EXERCISE SET:
1. Reproduce word for word the stretch of the Kaggle Community Benchmarks article from "Kaggle launches Community" through "and production-ready applications.".
2. Pick up the article on Kaggle's Community Benchmarks after its final sentence and keep writing it.

READING TEXT:
--------
Kaggle launches Community Benchmarks to compare AI models on real tasks

Kaggle said it is launching Community Benchmarks, a new feature that allows developers to create task-based evaluations and combine them into benchmarks to compare artificial intelligence model outputs across different systems.

The machine learning specialist said the feature is designed to provide a transparent way to validate specific use cases and to bridge the gap between experimental code and production-ready applications.

Rather than relying on abstract scores, Community Benchmarks focuses on concrete tasks that reflect how models are used in practice.

Tasks can be designed to test capabilities, including multi-step reasoning, code generation, tool use and image recognition, Kaggle said. Once tasks are assembled into a benchmark, the system runs them across selected models and produces leaderboards that rank performance.

Kaggle added that benchmarks capture exact outputs and model interactions, allowing results to be audited and independently verified. This approach is intended to increase trust in benchmark outcomes and make comparisons between models more reproducible.
--------
Dataset entries:
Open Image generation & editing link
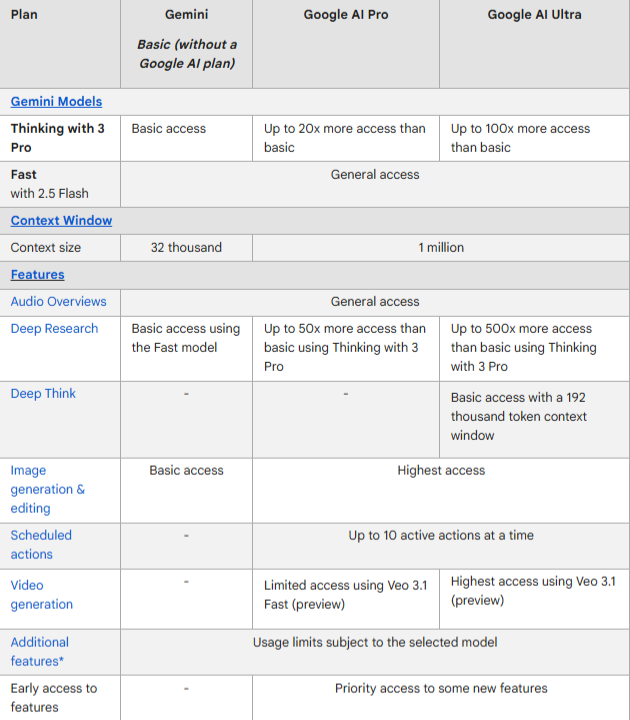coord(47,489)
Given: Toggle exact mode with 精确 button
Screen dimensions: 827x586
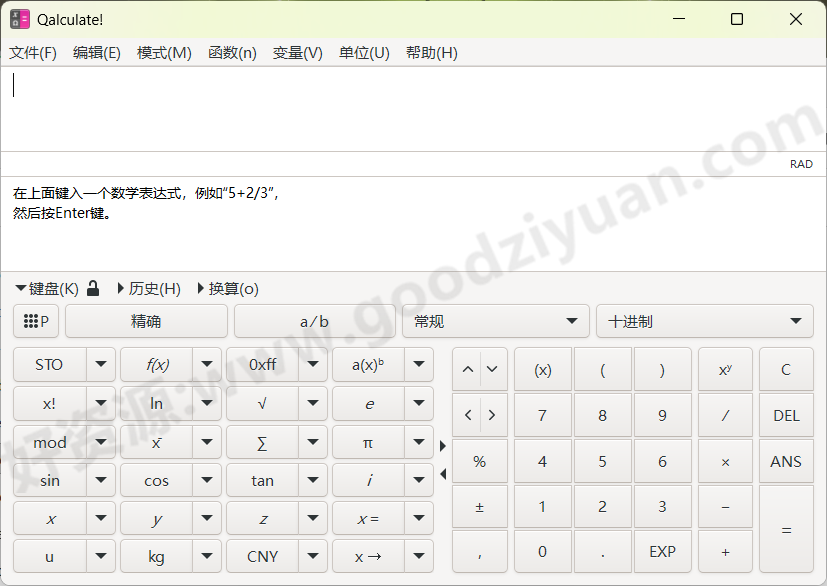Looking at the screenshot, I should click(x=144, y=321).
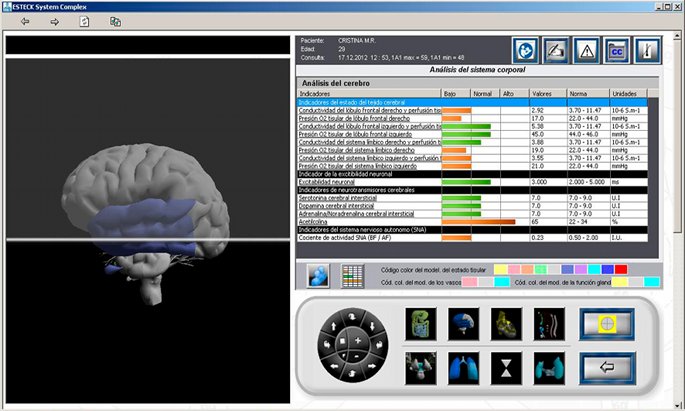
--------
SOLVED TASKS:
1.
Kaggle launches Community Benchmarks to compare AI models on real tasks

Kaggle said it is launching Community Benchmarks, a new feature that allows developers to create task-based evaluations and combine them into benchmarks to compare artificial intelligence model outputs across different systems.

The machine learning specialist said the feature is designed to provide a transparent way to validate specific use cases and to bridge the gap between experimental code and production-ready applications.

2.
Users will have free access, within usage quotas, to state-of-the-art models from research labs including Google, Anthropic and DeepSeek, the company said. The platform supports multi-modal inputs, code execution, tool use and multi-turn conversations.

Community Benchmarks is powered by the new kaggle-benchmarks software development kit. Kaggle said it is also providing supporting resources, including a Benchmarks Cookbook, example tasks and step-by-step guides on creating a first task and assembling a benchmark.

The company invited developers and researchers to begin building with Community Benchmarks immediately, positioning the feature as a community-driven way to evaluate AI systems against real-world requirements rather than generic tests.